An exceptional case in a kindergarten of a Chabad house in Cyprus: A child dies following the spread of a carnivorous bacterium. Another girl infected with the bacterium is making her way to Israel on an urgent flight for medical treatment, the Foreign Ministry said. Families of the deceased child live in the south of the country. The Foreign Ministry said they are in contact with the family and are assisting her.

The toddler arrived at Safra Children’s Hospital in Sheba Tel Hashomer. The hospital clarified: “Her condition is stable and good, and she is undergoing a series of tests in the pediatric intensive care unit.”

“In Israel, there are about 50 cases of meningococcal infection that can cause serious illness and even death in children and young people,” Prof. Eyal Leshem of Sheba Tel Hashomer Hospital told N12. “Currently, there is a vaccine against meningococcus, but it is not given as part of the vaccination routine, but as part of the complementary health services and for every soldier who enlists in the IDF.”

He added that “from the moment of infection, an epidemiological investigation is carried out to see who was exposed to the patients and those exposed are given antibiotic treatment to prevent disease.”

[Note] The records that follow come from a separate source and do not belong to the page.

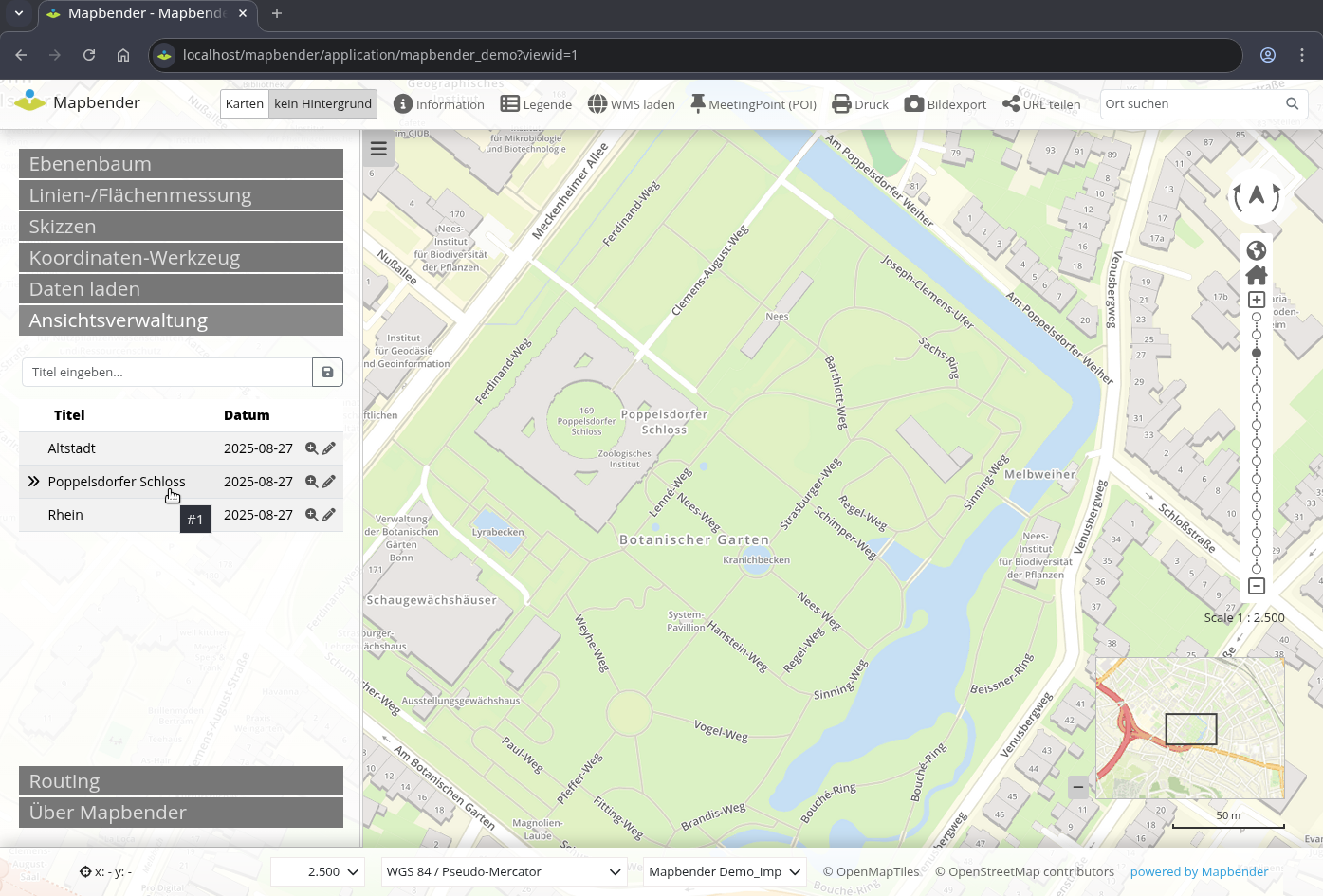Open the Routing accordion section
1323x896 pixels.
[181, 781]
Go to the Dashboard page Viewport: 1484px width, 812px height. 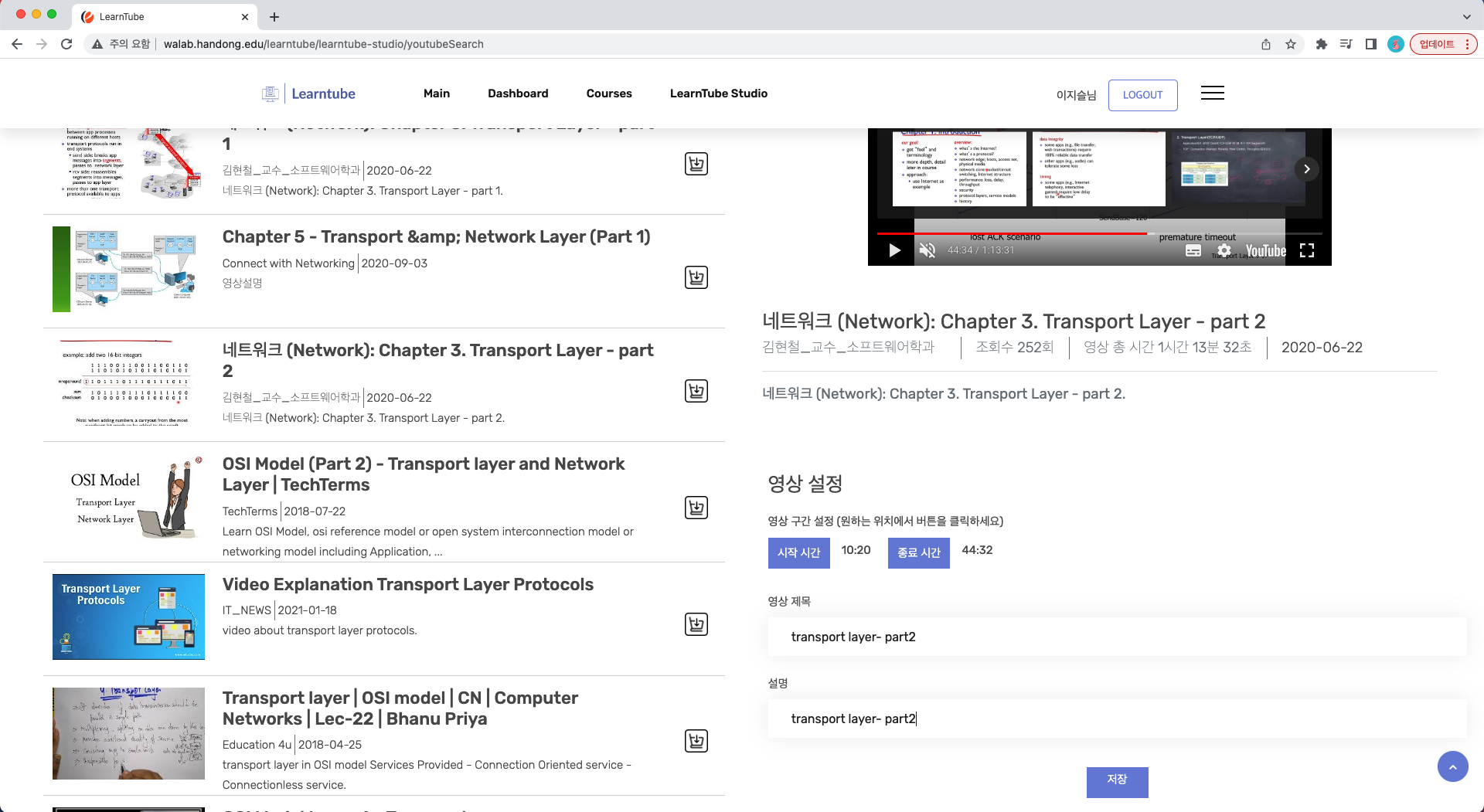pyautogui.click(x=518, y=93)
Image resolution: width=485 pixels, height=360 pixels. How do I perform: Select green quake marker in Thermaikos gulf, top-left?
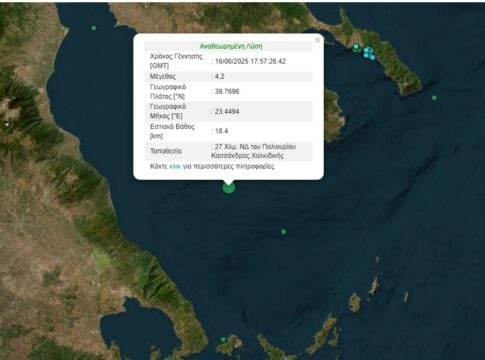(x=94, y=28)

The symptoms, the treatment – and the chances of infection: the “manic” bacterium that has spread in the garden

The bacterium Manigococcus is found in the pharynx of about 20% of children. In most cases it does not cause a serious illness, but it can become violent and produce an invasive infection that spreads throughout the body and leads to serious injury. Symptoms of the disease include high fever, decreased level of consciousness, drowsiness, red-blue spots on the skin that look like hemorrhages.

Once the disease is diagnosed, intravenous antibiotics are given. There are 13 different strains of the bacterium, 5 of which are the ones that cause the most morbidity. The most well-known and common strain among children is called strain B, and there is a shell that makes it difficult to create a vaccine against it unlike other strains.

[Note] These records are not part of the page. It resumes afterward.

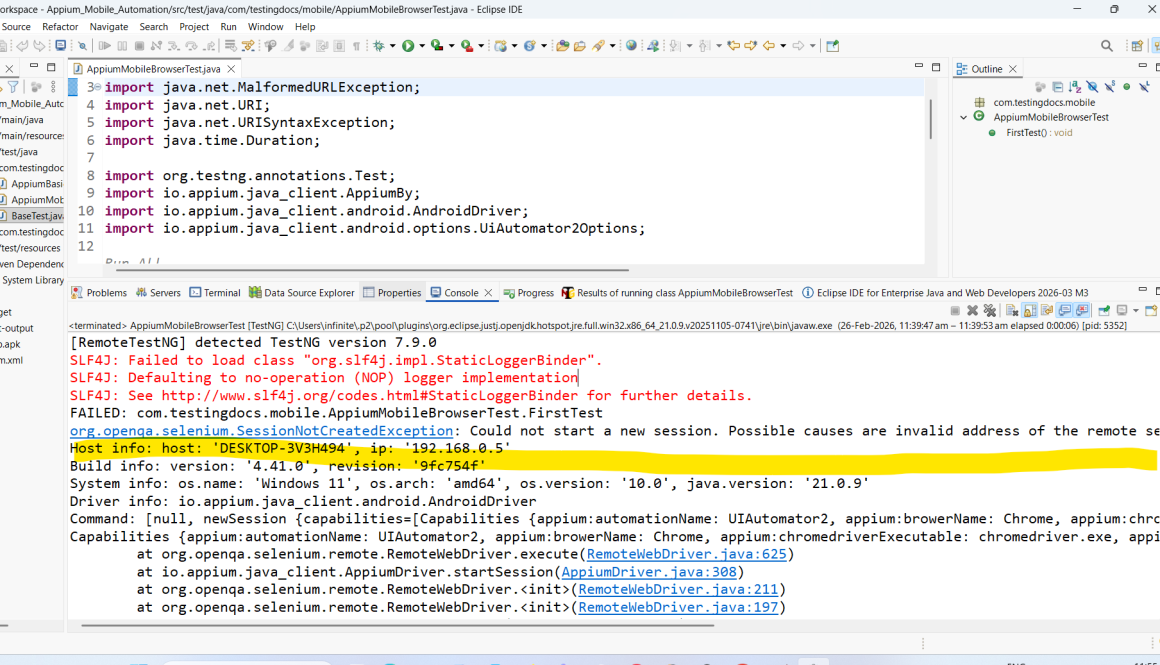Sort Outline members alphabetically
This screenshot has width=1160, height=665.
[1074, 87]
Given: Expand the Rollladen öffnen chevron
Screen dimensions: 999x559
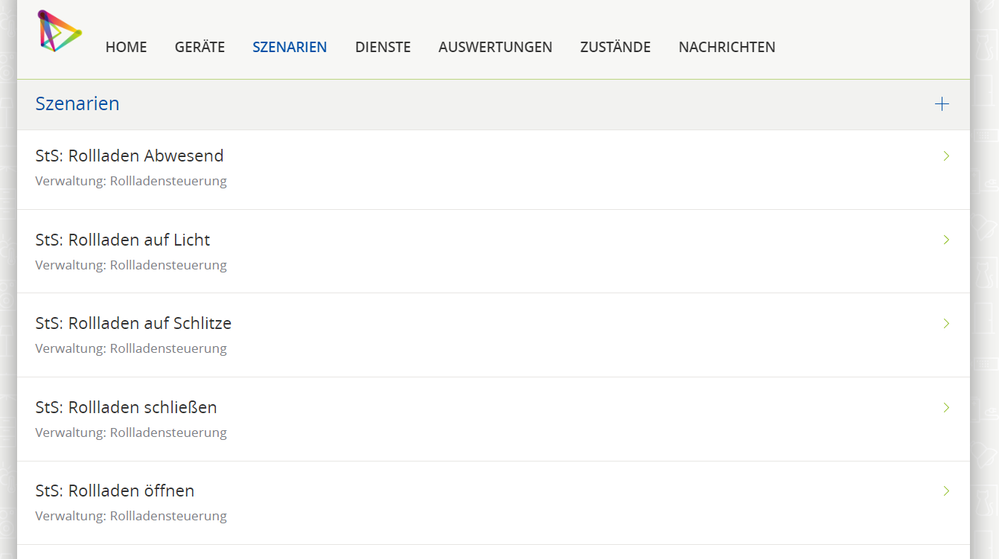Looking at the screenshot, I should click(946, 491).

“Nigococcus bacteria can cause serious illness and even death in children and young people” | Photo: Chutima Chaochaiya, 123RF

Newborns receive antibodies from the mother, but in the age range between six months and two years there is a decrease in the amount of antibodies. A violent outbreak of the bacterium can occur at any age, but the proportion of young children affected by it, aged one to 4, is about a quarter of all victims.